What we see, then, in the CC Language Arts standards is a surface-level proposition of the function and importance of metaphor. It is associated primarily with identifying and understanding figurative language as well as interpreting literature. Defining the function of metaphor as pigeonholed in figurative language relegates it to the position of pretty language that serves little else than aesthetic purpose—one more writing tool that many students feel is irrelevant to their goals.

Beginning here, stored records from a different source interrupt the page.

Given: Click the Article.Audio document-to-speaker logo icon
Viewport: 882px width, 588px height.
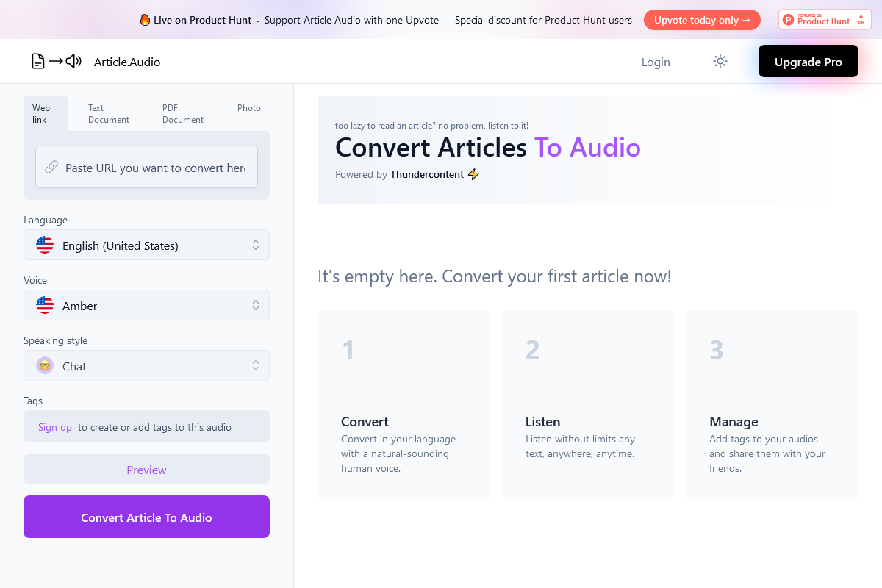Looking at the screenshot, I should [x=55, y=61].
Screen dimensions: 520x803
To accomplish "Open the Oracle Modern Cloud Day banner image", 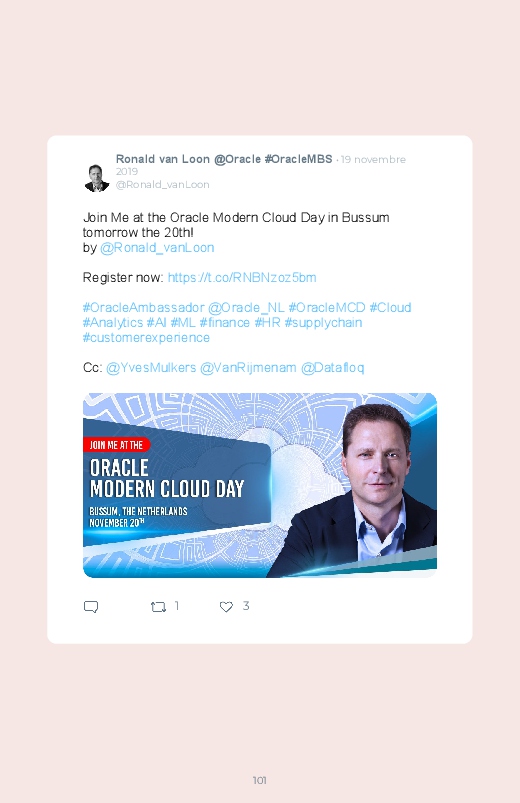I will 260,485.
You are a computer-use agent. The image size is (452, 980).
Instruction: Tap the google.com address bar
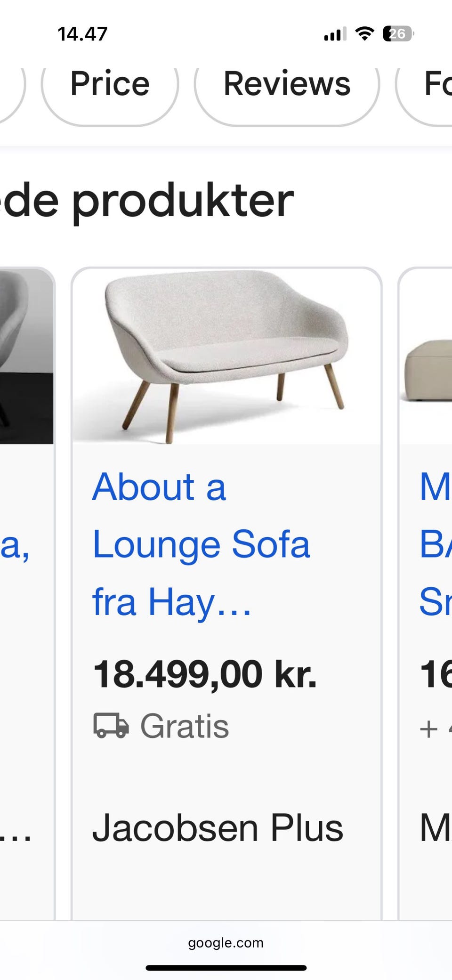click(226, 943)
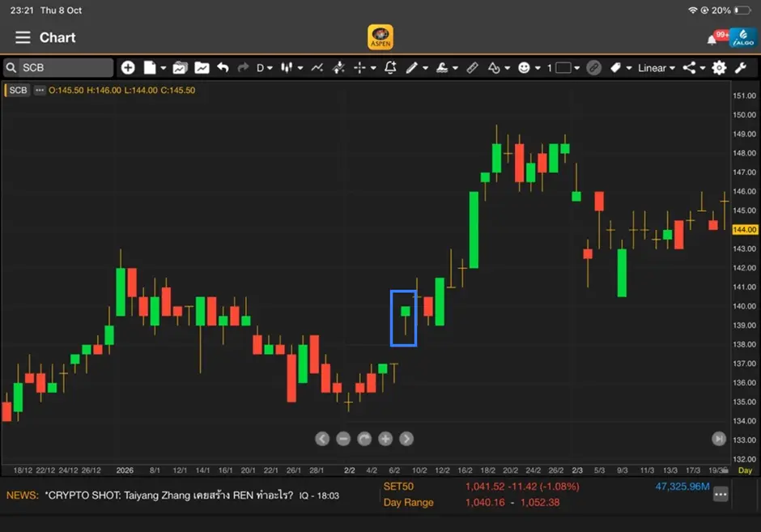
Task: Jump to latest bar button
Action: point(719,439)
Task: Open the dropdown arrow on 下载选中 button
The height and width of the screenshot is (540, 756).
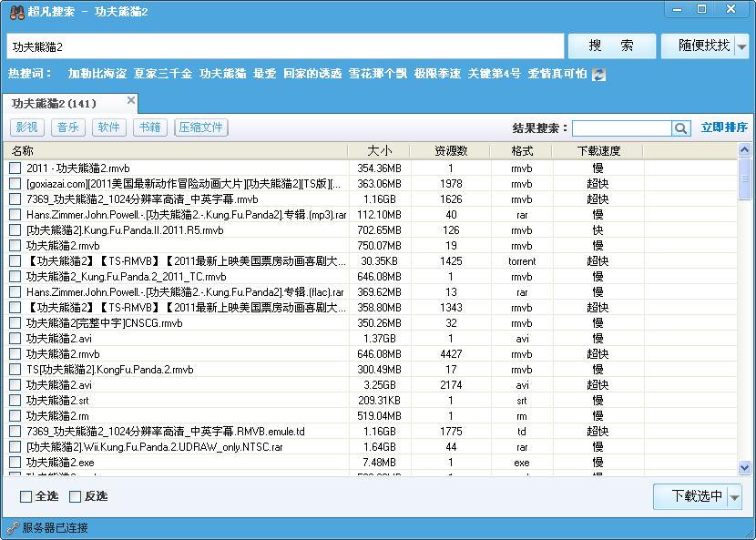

So as students enter first-year composition, they enter unaware of the larger ramifications of metaphor in their own thinking and the culture they live in.
Cognitive Role of Metaphor
While metaphor is taught as a figure of language that captures abstract ideas in concrete images, its cognitive role extends far beyond the limits of poetry and prose. Some scholars argue that it would be impossible for human beings to think abstractly at all were it not for metaphors, that metaphor is a “vehicle of thought” (Getner, Kovecses; Ox 86). In other words, we cannot even begin to communicate our ideas until we package them as metaphors, and the same is true of learning to absorb new information. When students encounter unfamiliar abstractions in class, it is like trying to understand a foreign language—frustrating and labor-intensive to grasp, if not impossible. In these scenarios of total unfamiliarity with or struggle to comprehend the abstraction, metaphors can function as scaffolding, enabling students to take some sort of concrete familiar thing and extrapolate its characteristics and purposes to understand an abstraction. In other words, metaphors can provide ports of access to abstract principles. In my own experience, metaphors allow me as an instructor to explain for instance what cohesion between sentences means to students who have often never encountered that principle outside of an Elmer’s glue context. The use of metaphor as a pedagogical tool gives students handles almost to hold onto as they process and synthesize new information about theories, concepts, abstractions that they are unfamiliar with.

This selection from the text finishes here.